● GIVEN RECORDS

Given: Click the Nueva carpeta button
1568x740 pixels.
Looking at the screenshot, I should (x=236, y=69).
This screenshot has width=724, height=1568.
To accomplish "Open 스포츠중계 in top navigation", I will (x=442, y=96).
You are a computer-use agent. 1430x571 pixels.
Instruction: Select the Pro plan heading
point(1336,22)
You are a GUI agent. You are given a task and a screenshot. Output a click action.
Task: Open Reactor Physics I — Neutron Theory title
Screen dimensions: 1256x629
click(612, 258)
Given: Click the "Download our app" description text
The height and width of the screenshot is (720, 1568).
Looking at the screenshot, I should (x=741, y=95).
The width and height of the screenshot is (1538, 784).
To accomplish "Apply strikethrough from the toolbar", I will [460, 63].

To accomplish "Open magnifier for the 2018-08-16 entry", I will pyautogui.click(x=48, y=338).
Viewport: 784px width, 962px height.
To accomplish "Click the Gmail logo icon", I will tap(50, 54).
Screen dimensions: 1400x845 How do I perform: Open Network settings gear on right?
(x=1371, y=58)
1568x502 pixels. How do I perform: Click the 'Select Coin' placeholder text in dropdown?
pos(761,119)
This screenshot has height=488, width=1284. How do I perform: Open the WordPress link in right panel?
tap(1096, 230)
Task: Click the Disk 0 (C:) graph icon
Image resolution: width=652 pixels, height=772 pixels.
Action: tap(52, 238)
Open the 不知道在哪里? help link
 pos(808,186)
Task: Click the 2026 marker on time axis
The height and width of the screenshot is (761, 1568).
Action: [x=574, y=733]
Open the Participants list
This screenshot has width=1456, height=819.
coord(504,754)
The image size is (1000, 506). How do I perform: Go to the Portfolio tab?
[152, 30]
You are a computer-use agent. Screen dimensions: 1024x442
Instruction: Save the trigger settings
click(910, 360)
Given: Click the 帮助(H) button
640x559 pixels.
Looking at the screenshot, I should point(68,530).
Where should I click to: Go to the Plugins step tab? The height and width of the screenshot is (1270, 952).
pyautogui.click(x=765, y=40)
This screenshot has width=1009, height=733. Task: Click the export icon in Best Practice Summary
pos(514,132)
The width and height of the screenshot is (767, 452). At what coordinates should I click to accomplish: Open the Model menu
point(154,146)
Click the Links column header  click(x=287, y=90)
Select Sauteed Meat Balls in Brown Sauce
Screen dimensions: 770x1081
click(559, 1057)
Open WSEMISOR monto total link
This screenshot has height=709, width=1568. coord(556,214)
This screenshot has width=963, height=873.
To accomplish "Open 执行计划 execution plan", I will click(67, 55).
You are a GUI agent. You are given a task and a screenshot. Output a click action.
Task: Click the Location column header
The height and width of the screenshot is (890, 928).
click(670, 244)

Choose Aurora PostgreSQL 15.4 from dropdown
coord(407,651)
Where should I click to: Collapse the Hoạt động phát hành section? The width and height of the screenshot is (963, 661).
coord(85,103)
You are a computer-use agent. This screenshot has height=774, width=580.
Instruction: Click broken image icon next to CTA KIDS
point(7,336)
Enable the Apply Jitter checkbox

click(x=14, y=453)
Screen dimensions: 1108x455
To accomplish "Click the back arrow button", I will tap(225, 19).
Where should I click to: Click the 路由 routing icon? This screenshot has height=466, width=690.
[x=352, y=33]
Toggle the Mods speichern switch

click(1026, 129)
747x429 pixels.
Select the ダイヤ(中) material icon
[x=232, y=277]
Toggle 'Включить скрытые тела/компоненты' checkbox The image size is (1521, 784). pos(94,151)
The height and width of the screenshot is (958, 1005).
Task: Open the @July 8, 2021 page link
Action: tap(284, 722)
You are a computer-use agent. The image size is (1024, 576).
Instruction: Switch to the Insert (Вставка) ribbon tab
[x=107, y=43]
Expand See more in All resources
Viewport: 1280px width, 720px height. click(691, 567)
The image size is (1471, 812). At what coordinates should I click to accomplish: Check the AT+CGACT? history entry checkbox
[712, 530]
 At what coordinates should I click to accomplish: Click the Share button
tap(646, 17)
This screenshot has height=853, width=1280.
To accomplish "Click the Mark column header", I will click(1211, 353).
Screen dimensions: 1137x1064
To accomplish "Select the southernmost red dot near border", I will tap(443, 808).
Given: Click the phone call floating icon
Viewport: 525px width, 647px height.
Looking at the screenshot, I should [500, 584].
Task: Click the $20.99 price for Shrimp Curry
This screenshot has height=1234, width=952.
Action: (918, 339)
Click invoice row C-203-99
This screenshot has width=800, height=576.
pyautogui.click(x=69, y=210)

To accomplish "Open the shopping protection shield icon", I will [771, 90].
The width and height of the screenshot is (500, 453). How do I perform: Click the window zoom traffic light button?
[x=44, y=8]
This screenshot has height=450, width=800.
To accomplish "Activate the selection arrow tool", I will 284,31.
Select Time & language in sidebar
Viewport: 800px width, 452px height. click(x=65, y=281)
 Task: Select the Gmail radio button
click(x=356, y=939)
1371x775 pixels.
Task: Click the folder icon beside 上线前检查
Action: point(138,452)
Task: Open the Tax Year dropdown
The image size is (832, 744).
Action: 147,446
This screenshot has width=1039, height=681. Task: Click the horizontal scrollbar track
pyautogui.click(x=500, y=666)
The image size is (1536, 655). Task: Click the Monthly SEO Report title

● WHAT IS EXPECTED
Write down every line of the data exactly as it appears above.

● COMPLETED TASK
Given: Click the Nueva carpeta button
1568x740 pixels.
Looking at the screenshot, I should (x=236, y=69).
This screenshot has width=724, height=1568.
To accomplish "Open 스포츠중계 in top navigation", I will (x=442, y=96).
You are a computer-use agent. 1430x571 pixels.
Instruction: Select the Pro plan heading
point(1336,22)
You are a GUI agent. You are given a task and a screenshot. Output a click action.
Task: Open Reactor Physics I — Neutron Theory title
Screen dimensions: 1256x629
click(612, 258)
Given: Click the "Download our app" description text
The height and width of the screenshot is (720, 1568).
Looking at the screenshot, I should (x=741, y=95).
The width and height of the screenshot is (1538, 784).
To accomplish "Apply strikethrough from the toolbar", I will [460, 63].

To accomplish "Open magnifier for the 2018-08-16 entry", I will pyautogui.click(x=48, y=338).
Viewport: 784px width, 962px height.
To accomplish "Click the Gmail logo icon", I will tap(50, 54).
Screen dimensions: 1400x845 How do I perform: Open Network settings gear on right?
(x=1371, y=58)
1568x502 pixels. How do I perform: Click the 'Select Coin' placeholder text in dropdown?
pos(761,119)
This screenshot has height=488, width=1284. How do I perform: Open the WordPress link in right panel?
tap(1096, 230)
Task: Click the Disk 0 (C:) graph icon
Image resolution: width=652 pixels, height=772 pixels.
Action: tap(52, 238)
Open the 不知道在哪里? help link
 pos(808,186)
Task: Click the 2026 marker on time axis
The height and width of the screenshot is (761, 1568).
Action: [x=574, y=733]
Open the Participants list
This screenshot has width=1456, height=819.
coord(504,754)
The image size is (1000, 506). How do I perform: Go to the Portfolio tab?
[152, 30]
You are a computer-use agent. Screen dimensions: 1024x442
Instruction: Save the trigger settings
click(910, 360)
Given: Click the 帮助(H) button
640x559 pixels.
Looking at the screenshot, I should point(68,530).
Where should I click to: Go to the Plugins step tab? The height and width of the screenshot is (1270, 952).
pyautogui.click(x=765, y=40)
This screenshot has width=1009, height=733. Task: Click the export icon in Best Practice Summary
pos(514,132)
The width and height of the screenshot is (767, 452). At what coordinates should I click to accomplish: Open the Model menu
point(154,146)
Click the Links column header  click(x=287, y=90)
Select Sauteed Meat Balls in Brown Sauce
Screen dimensions: 770x1081
click(559, 1057)
Open WSEMISOR monto total link
This screenshot has height=709, width=1568. coord(556,214)
This screenshot has width=963, height=873.
To accomplish "Open 执行计划 execution plan", I will click(67, 55).
You are a GUI agent. You are given a task and a screenshot. Output a click action.
Task: Click the Location column header
The height and width of the screenshot is (890, 928).
click(670, 244)

Choose Aurora PostgreSQL 15.4 from dropdown
coord(407,651)
Where should I click to: Collapse the Hoạt động phát hành section? The width and height of the screenshot is (963, 661).
coord(85,103)
You are a computer-use agent. This screenshot has height=774, width=580.
Instruction: Click broken image icon next to CTA KIDS
point(7,336)
Enable the Apply Jitter checkbox

click(x=14, y=453)
Screen dimensions: 1108x455
To accomplish "Click the back arrow button", I will tap(225, 19).
Where should I click to: Click the 路由 routing icon? This screenshot has height=466, width=690.
[x=352, y=33]
Toggle the Mods speichern switch

click(1026, 129)
747x429 pixels.
Select the ダイヤ(中) material icon
[x=232, y=277]
Toggle 'Включить скрытые тела/компоненты' checkbox The image size is (1521, 784). pos(94,151)
The height and width of the screenshot is (958, 1005).
Task: Open the @July 8, 2021 page link
Action: tap(284, 722)
You are a computer-use agent. The image size is (1024, 576).
Instruction: Switch to the Insert (Вставка) ribbon tab
[x=107, y=43]
Expand See more in All resources
Viewport: 1280px width, 720px height. click(691, 567)
The image size is (1471, 812). At what coordinates should I click to accomplish: Check the AT+CGACT? history entry checkbox
[712, 530]
 At what coordinates should I click to accomplish: Click the Share button
tap(646, 17)
This screenshot has height=853, width=1280.
To accomplish "Click the Mark column header", I will click(1211, 353).
Screen dimensions: 1137x1064
To accomplish "Select the southernmost red dot near border", I will tap(443, 808).
Given: Click the phone call floating icon
Viewport: 525px width, 647px height.
Looking at the screenshot, I should [500, 584].
Task: Click the $20.99 price for Shrimp Curry
This screenshot has height=1234, width=952.
Action: (918, 339)
Click invoice row C-203-99
This screenshot has width=800, height=576.
pyautogui.click(x=69, y=210)

To accomplish "Open the shopping protection shield icon", I will [771, 90].
The width and height of the screenshot is (500, 453). How do I perform: Click the window zoom traffic light button?
[x=44, y=8]
This screenshot has height=450, width=800.
To accomplish "Activate the selection arrow tool", I will 284,31.
Select Time & language in sidebar
Viewport: 800px width, 452px height. click(x=65, y=281)
 Task: Select the Gmail radio button
click(x=356, y=939)
1371x775 pixels.
Task: Click the folder icon beside 上线前检查
Action: point(138,452)
Task: Open the Tax Year dropdown
The image size is (832, 744).
Action: 147,446
This screenshot has width=1039, height=681. Task: Click the horizontal scrollbar track
pyautogui.click(x=500, y=666)
The image size is (1536, 655). Task: Click the Monthly SEO Report title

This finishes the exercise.